Olivia Ruiz – Eight o’clock – Six mètres
Il suffit de s’y mettre. De Six mètres, dirait Allain Leprest qui écrivit spécialement ce texte magnifique (attention, chef-d’œuvre !) pour Olivia. Soyez patient(e)s, il intervient ici en morceau caché après une très brève chanson en anglais, Eight o’clock (de et interprétée avec le groupe Coming Soon). Six mètres, enregistré en duo avec Christian Olivier des Têtes Raides. Cette fois la (grande) boucle est vraiment bouclée : « Six mètres, plus que six mètres pour couper la ligne d’arrivée… / Et soudain l’envie de plus rien / Ou juste de bloquer les freins / L’envie de faire sauter la chaîne… / Déserter à vingt centimètres / À vingt centimètres du fil… / Et puis s’y mettre / Mais s’y mettre tous / Ni Dieu devant ni chien aux trousses / S’y mettre, s’y mettre tous / Et plus de maître / Que le désir d’être et renaître / Se redresser, lever la jambe, être ensemble / Vainqueurs… tous ensemble. »
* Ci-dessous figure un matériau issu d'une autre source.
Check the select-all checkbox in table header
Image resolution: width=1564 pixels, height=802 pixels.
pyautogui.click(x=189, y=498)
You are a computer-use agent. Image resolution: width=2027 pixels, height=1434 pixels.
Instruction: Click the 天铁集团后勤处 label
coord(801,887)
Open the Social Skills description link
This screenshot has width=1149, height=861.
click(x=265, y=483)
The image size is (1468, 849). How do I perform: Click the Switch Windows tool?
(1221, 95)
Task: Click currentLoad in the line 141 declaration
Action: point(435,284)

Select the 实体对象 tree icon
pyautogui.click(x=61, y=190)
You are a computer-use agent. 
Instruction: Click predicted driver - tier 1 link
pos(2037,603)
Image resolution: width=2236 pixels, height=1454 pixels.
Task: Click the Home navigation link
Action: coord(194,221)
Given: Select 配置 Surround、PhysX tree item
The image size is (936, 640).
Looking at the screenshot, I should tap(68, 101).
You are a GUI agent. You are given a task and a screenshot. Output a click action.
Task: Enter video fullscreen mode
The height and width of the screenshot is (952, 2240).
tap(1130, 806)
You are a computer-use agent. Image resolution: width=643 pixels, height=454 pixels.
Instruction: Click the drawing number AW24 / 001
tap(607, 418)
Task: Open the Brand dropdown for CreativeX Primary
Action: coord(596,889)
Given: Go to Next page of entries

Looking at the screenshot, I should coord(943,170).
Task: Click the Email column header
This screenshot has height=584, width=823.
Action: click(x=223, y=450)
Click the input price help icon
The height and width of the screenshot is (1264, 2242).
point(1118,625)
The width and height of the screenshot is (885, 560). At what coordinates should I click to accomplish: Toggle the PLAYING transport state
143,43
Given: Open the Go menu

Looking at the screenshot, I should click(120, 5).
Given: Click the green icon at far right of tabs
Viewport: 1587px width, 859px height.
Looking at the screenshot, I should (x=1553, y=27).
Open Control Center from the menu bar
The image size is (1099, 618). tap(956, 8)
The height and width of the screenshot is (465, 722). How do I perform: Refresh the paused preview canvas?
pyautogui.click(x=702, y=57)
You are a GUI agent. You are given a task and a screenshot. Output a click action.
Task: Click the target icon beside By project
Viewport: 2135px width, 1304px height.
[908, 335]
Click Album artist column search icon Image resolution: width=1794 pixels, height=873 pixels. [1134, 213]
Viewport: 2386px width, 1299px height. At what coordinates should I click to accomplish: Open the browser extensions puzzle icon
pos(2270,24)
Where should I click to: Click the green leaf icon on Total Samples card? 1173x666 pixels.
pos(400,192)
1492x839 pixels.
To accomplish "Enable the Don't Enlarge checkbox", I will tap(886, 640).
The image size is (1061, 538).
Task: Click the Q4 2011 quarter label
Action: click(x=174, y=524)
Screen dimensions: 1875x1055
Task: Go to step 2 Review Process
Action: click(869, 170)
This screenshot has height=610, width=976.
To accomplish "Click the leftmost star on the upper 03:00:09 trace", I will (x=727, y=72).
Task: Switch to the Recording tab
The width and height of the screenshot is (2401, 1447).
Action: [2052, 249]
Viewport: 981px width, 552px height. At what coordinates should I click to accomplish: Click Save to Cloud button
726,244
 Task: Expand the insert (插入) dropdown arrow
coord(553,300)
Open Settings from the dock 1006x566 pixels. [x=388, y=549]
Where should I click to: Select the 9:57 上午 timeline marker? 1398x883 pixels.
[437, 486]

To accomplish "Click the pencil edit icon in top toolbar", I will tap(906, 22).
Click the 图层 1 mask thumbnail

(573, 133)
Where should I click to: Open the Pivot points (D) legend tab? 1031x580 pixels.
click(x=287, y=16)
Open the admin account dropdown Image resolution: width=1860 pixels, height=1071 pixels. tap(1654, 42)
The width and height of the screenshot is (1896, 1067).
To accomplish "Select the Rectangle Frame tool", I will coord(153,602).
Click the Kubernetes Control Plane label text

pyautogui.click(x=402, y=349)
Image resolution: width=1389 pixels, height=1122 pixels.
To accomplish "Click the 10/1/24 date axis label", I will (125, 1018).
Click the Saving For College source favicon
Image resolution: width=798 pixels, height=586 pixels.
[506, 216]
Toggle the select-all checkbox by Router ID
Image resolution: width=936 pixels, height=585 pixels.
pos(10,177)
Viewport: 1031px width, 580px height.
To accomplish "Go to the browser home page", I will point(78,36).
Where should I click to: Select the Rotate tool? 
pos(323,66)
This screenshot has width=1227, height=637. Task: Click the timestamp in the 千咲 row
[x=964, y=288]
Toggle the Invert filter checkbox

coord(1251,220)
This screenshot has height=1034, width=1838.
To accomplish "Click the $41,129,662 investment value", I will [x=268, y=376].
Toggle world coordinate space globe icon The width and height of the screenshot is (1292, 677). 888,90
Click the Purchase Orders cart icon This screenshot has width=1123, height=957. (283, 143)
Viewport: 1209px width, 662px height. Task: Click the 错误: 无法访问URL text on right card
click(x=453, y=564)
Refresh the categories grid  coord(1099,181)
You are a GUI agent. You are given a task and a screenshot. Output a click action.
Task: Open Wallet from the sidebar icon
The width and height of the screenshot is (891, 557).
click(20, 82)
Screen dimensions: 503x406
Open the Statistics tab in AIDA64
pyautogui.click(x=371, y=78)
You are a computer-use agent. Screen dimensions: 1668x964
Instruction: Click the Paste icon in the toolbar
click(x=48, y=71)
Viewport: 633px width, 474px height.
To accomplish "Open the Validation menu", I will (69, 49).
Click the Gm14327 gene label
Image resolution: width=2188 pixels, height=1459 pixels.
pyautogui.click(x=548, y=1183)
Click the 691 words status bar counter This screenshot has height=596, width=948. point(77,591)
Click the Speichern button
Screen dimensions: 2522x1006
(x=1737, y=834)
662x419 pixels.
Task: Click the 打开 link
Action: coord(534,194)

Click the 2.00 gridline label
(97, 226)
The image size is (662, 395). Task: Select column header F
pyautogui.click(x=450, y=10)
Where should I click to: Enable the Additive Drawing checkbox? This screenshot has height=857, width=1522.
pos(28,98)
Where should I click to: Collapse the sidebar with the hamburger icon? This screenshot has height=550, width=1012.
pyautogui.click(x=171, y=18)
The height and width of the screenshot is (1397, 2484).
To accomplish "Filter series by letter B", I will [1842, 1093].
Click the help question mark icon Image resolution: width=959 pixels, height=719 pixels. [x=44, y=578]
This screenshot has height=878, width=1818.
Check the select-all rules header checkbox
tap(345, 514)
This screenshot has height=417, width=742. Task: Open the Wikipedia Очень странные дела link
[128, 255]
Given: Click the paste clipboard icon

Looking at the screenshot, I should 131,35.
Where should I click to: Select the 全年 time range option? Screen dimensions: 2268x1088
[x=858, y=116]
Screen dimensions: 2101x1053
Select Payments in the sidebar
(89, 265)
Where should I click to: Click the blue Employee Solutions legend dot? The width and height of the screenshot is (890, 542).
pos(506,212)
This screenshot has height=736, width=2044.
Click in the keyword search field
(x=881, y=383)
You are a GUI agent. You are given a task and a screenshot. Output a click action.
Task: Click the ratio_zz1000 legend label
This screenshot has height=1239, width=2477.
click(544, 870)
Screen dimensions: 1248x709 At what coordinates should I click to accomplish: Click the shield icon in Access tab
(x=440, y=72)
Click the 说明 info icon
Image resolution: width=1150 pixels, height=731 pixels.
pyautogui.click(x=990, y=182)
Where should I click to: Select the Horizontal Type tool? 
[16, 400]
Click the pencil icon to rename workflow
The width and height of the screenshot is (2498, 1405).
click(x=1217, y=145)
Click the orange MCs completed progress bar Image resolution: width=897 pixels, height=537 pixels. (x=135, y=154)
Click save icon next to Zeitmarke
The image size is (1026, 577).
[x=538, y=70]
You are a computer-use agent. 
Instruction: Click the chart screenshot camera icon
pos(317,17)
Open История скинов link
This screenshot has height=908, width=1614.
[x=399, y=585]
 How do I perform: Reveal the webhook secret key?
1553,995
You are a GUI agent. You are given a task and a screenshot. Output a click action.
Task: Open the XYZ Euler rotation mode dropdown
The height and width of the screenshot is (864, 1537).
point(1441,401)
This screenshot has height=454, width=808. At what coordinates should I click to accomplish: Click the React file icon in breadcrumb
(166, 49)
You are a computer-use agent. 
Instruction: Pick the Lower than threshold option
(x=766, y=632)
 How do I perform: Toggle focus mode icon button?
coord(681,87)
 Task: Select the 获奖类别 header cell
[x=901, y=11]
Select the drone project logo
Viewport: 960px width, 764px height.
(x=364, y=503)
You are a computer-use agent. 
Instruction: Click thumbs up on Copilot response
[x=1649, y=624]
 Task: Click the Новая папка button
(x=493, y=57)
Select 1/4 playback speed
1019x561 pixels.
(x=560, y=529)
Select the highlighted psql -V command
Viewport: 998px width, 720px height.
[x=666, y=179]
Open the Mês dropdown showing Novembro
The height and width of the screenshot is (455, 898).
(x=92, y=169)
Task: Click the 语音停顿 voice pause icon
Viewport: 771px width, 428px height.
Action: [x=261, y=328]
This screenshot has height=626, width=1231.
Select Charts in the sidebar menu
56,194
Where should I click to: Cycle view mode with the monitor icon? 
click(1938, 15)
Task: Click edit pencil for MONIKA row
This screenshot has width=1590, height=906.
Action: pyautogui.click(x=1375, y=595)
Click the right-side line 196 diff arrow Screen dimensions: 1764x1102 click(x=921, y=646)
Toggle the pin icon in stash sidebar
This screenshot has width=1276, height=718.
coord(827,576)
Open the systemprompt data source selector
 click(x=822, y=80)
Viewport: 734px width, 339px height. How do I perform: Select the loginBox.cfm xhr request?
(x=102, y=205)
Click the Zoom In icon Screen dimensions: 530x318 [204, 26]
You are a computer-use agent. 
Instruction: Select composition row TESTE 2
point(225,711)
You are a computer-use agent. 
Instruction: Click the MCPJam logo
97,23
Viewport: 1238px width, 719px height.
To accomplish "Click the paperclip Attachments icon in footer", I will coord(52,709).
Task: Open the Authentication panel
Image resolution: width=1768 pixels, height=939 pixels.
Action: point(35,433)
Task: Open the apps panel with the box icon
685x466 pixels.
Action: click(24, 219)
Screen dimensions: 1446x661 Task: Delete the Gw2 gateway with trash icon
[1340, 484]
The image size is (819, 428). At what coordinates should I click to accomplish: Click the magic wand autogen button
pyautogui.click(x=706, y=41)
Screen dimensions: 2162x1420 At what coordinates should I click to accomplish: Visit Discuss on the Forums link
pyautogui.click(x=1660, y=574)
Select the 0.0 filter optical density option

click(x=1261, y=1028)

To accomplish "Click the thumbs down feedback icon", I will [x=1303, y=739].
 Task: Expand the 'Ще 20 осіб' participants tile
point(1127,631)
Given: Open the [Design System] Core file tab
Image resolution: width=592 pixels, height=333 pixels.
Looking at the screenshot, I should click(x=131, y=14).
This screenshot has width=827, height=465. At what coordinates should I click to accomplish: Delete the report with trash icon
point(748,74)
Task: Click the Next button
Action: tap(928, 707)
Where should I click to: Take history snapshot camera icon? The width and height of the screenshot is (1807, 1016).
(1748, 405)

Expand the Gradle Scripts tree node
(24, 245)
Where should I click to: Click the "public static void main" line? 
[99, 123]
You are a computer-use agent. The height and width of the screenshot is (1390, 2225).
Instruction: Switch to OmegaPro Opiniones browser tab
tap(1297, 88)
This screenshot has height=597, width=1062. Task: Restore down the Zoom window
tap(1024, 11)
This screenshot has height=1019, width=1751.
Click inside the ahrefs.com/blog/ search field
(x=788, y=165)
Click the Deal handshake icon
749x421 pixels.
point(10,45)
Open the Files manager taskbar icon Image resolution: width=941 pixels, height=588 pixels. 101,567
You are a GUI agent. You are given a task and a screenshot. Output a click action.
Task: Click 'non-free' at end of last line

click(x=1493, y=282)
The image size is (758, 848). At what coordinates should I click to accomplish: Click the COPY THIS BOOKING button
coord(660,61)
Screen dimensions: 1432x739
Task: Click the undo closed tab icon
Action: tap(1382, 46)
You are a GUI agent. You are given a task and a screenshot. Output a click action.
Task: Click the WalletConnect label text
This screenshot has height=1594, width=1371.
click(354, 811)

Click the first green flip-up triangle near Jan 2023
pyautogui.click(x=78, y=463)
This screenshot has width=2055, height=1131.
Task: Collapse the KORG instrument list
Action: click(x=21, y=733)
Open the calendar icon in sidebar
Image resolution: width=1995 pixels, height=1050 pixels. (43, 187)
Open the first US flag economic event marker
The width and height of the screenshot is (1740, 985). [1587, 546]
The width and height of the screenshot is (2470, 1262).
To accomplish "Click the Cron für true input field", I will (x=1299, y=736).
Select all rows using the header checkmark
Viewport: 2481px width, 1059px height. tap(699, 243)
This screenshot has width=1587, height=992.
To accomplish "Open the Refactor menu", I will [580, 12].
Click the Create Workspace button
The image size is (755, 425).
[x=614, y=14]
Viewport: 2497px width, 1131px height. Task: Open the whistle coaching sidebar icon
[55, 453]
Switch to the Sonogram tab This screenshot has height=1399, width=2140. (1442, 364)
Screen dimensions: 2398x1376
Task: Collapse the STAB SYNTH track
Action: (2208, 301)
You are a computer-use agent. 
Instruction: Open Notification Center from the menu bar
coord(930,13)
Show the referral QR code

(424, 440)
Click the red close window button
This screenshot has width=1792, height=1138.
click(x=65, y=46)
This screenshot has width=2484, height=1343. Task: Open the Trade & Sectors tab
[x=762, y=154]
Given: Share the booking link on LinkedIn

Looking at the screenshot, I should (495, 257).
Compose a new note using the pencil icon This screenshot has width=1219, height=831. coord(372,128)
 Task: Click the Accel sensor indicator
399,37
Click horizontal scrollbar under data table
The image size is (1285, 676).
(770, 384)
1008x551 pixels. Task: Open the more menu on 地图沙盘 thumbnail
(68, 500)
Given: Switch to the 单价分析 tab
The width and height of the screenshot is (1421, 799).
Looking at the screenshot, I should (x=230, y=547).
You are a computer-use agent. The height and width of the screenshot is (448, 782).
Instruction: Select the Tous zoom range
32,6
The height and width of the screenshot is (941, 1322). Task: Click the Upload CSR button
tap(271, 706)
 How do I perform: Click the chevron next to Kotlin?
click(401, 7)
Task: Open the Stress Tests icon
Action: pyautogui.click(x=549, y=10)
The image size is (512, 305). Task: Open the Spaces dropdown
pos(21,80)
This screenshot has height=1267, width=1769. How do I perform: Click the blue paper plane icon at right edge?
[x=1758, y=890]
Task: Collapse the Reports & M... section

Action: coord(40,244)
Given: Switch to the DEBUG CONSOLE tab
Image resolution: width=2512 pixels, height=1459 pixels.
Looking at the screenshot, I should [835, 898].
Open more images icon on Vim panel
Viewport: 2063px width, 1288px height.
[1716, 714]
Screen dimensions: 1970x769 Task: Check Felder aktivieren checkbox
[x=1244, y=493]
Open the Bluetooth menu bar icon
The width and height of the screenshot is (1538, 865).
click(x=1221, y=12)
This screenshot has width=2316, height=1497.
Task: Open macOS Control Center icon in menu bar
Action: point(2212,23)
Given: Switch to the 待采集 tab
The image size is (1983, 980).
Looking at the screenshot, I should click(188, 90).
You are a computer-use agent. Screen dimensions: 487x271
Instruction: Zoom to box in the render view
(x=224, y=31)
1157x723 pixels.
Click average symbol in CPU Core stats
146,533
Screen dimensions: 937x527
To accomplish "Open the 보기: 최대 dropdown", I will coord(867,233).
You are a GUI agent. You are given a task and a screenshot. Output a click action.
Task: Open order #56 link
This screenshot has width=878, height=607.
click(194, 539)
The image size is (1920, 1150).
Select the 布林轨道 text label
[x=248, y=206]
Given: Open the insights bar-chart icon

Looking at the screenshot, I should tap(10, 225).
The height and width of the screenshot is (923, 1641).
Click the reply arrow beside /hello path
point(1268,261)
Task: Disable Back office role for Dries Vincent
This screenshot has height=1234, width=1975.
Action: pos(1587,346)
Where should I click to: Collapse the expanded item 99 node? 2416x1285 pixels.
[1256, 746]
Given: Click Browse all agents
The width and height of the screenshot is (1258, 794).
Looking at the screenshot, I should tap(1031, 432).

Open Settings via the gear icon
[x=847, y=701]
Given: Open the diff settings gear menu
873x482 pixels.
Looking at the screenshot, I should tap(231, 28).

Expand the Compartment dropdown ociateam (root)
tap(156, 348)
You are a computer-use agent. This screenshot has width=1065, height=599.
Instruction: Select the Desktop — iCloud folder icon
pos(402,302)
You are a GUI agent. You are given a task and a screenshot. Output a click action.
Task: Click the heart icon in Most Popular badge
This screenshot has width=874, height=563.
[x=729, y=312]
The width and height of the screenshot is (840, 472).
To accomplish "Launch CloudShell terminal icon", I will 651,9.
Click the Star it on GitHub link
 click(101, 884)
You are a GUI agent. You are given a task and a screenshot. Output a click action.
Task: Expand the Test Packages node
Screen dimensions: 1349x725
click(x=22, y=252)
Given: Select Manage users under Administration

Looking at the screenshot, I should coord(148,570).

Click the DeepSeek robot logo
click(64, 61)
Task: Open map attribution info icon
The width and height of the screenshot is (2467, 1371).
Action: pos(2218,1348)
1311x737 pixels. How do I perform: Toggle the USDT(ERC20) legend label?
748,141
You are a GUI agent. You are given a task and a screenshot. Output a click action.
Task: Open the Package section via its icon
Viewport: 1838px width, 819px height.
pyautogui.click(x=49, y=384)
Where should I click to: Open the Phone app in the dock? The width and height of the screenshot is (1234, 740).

(Cet article – le 31e de Si ça vous chante, comme pour célébrer symboliquement notre entrée dans une 31e année en chanson – est dédié à « Bubu », qui sait pourquoi, avec tendresse et affection ; et bien sûr aux membres de notre ex-Dream Team, dont certains, amis à la vie, à l’amour et à la mort, nous ont accompagnés fidèlement durant ces trois décennies.)